- 9.6 Gradient Informed Proximal Policy Optimization
- Authors: Sanghyun Son, Laura Yu Zheng, Ryan Sullivan, Yi-Ling Qiao, Ming C. Lin
- Reason: Integrating analytical gradients with PPO could be influential in training more efficient policies, especially since the paper was also presented at NeurIPS, which suggests high peer recognition.
- 9.3 Improve Robustness of Reinforcement Learning against Observation Perturbations via $l_\infty$ Lipschitz Policy Networks
- Authors: Buqing Nie, Jingtian Ji, Yangqing Fu, Yue Gao
- Reason: Addresses robustness in DRL which is key for real-world applications, and being accepted at AAAI suggests authority in field.

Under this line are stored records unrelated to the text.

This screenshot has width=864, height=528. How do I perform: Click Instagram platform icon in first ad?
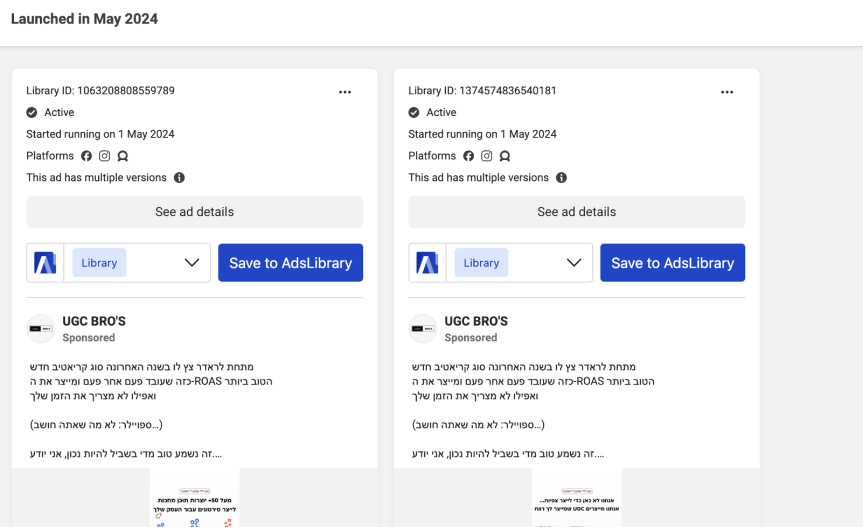pyautogui.click(x=105, y=156)
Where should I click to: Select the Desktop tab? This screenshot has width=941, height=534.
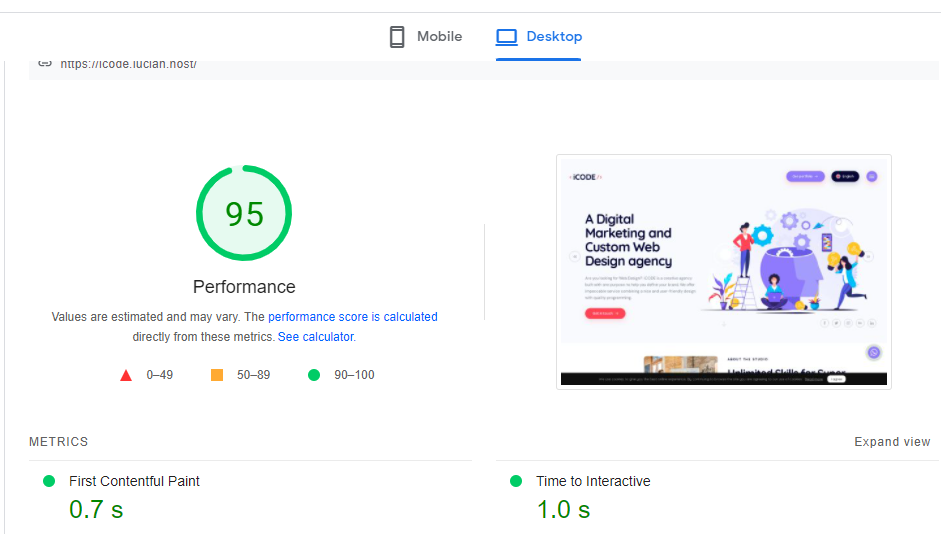[539, 37]
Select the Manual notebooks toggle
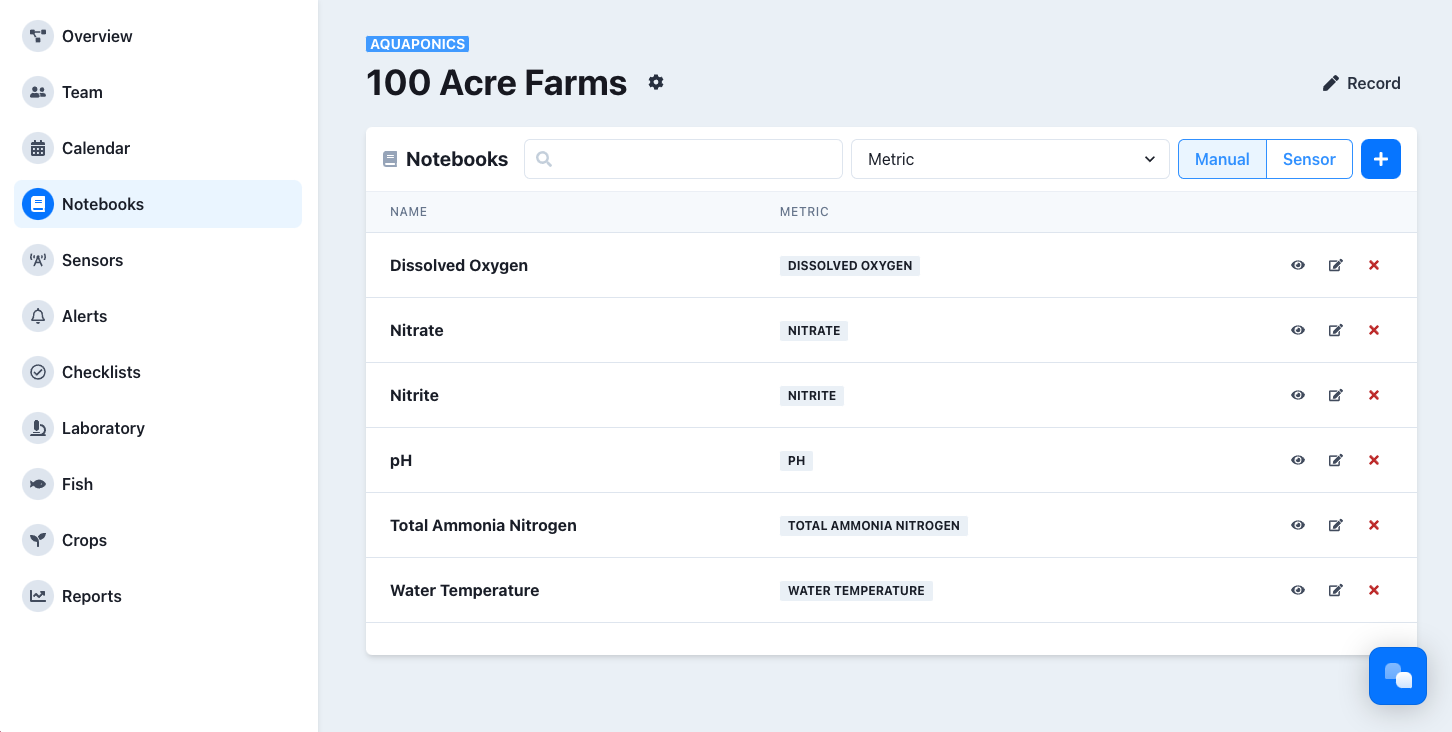 click(1222, 159)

- 9.1 World Models via Policy-Guided Trajectory Diffusion
- Authors: Marc Rigter, Jun Yamada, Ingmar Posner
- Reason: Addresses a fundamental challenge in world modeling with a novel, non-autoregressive approach, promising competitive performance and applicable advancements in on-policy reinforcement learning with potential for broad impact due to its innovation.
- 9.0 Global Rewards in Multi-Agent Deep Reinforcement Learning for Autonomous Mobility on Demand Systems
- Authors: Heiko Hoppe, Tobias Enders, Quentin Cappart, Maximilian Schiffer
- Reason: The paper proposes a novel MADRL algorithm which could significantly impact large-scale real-world systems like AMoD, and involves a counterfactual approach which could be widely influential.
- 8.7 Markov Decision Processes with Noisy State Observation
- Authors: Amirhossein Afsharrad, Sanjay Lall
- Reason: Develops new algorithms considering the realistic aspect of noisy observations in MDPs and shows the practical effectiveness; thus, this paper may greatly influence robust reinforcement learning in noisy environments.
- 8.7 Vision-Language Models as a Source of Rewards
- Authors: Kate Baumli, Satinder Baveja, Feryal Behbahani, Harris Chan, Gheorghe Comanici, Sebastian Flennerhag, Maxime Gazeau, Kristian Holsheimer, Dan Horgan, Michael Laskin, Clare Lyle, Hussain Masoom, Kay McKinney, Volodymyr Mnih, Alexander Neitz, Fabio Pardo, Jack Parker-Holder, John Quan, Tim Rocktäschel, Himanshu Sahni, Tom Schaul, Yannick Schroecker, Stephen Spencer, Richie Steigerwald, Luyu Wang, Lei Zhang
- Reason: Utilizing vision-language models (VLMs) as rewards for RL widens the learning possibilities across language goals, with an impressive author list from DeepMind which adds to its potential influence.
- 8.5 Personalized Decision Supports based on Theory of Mind Modeling and Explainable Reinforcement Learning
- Authors: Huao Li, Yao Fan, Keyang Zheng, Michael Lewis, Katia Sycara
- Reason: Blending personalization and explainability in decision support systems, and validated through experiments shows high potential for influence especially due to having been accepted to IEEE SMC 2023.
- 8.5 Learning Safety Constraints From Demonstration Using One-Class Decision Trees
- Authors: Mattijs Baert, Sam Leroux, Pieter Simoens
- Reason: Focuses on crucial safety-constraint learning in RL and offers interpretable results, which is highly relevant for real-world applications like autonomous driving, albeit with potentially less immediate impact than the papers listed above.
- 8.3 Omega-Regular Decision Processes
- Authors: Ernst Moritz Hahn, Mateo Perez, Sven Schewe, Fabio Somenzi, Ashutosh Trivedi, Dominik Wojtczak
- Reason: Introduces a new class of decision processes for non-Markovian systems with a clear path to optimizing and learning for these systems, signaling a significant advance in reinforcement learning formalisms.
- 8.0 Harmonics of Learning: Universal Fourier Features Emerge in Invariant Networks
- Authors: Giovanni Luca Marchetti, Christopher Hillar, Danica Kragic, Sophia Sanborn
- Reason: Provides profound theoretical insights into the emergence of Fourier features in neural networks, proposing foundational algebraic learning theory that may influence the understanding of invariance and symmetry in learning systems.